- **PROBLEM DETAILS**:
From the entries below, gather each line containing the word "Privacy".

Saved data entries

##########

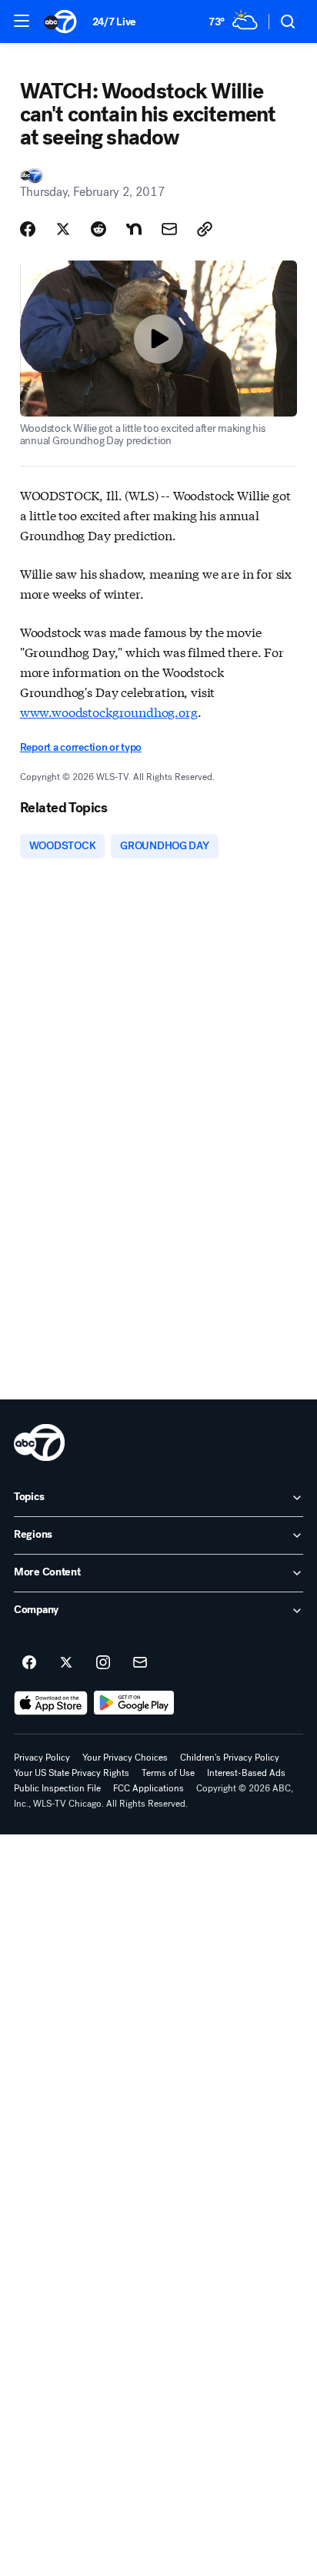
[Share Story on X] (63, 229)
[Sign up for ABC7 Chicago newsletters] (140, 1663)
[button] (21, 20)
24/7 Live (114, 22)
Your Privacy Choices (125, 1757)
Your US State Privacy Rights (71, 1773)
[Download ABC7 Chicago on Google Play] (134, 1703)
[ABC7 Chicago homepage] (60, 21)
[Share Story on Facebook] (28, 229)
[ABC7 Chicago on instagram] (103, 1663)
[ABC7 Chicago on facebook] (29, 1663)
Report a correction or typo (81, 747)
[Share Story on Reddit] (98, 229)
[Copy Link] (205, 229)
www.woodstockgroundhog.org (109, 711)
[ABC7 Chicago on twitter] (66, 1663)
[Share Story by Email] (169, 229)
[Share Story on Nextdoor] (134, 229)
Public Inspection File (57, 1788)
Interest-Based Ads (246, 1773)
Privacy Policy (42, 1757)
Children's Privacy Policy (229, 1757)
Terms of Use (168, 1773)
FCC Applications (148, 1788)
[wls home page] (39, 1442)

##########

- **SOLUTION**:
Your Privacy Choices (125, 1757)
Your US State Privacy Rights (71, 1773)
Privacy Policy (42, 1757)
Children's Privacy Policy (229, 1757)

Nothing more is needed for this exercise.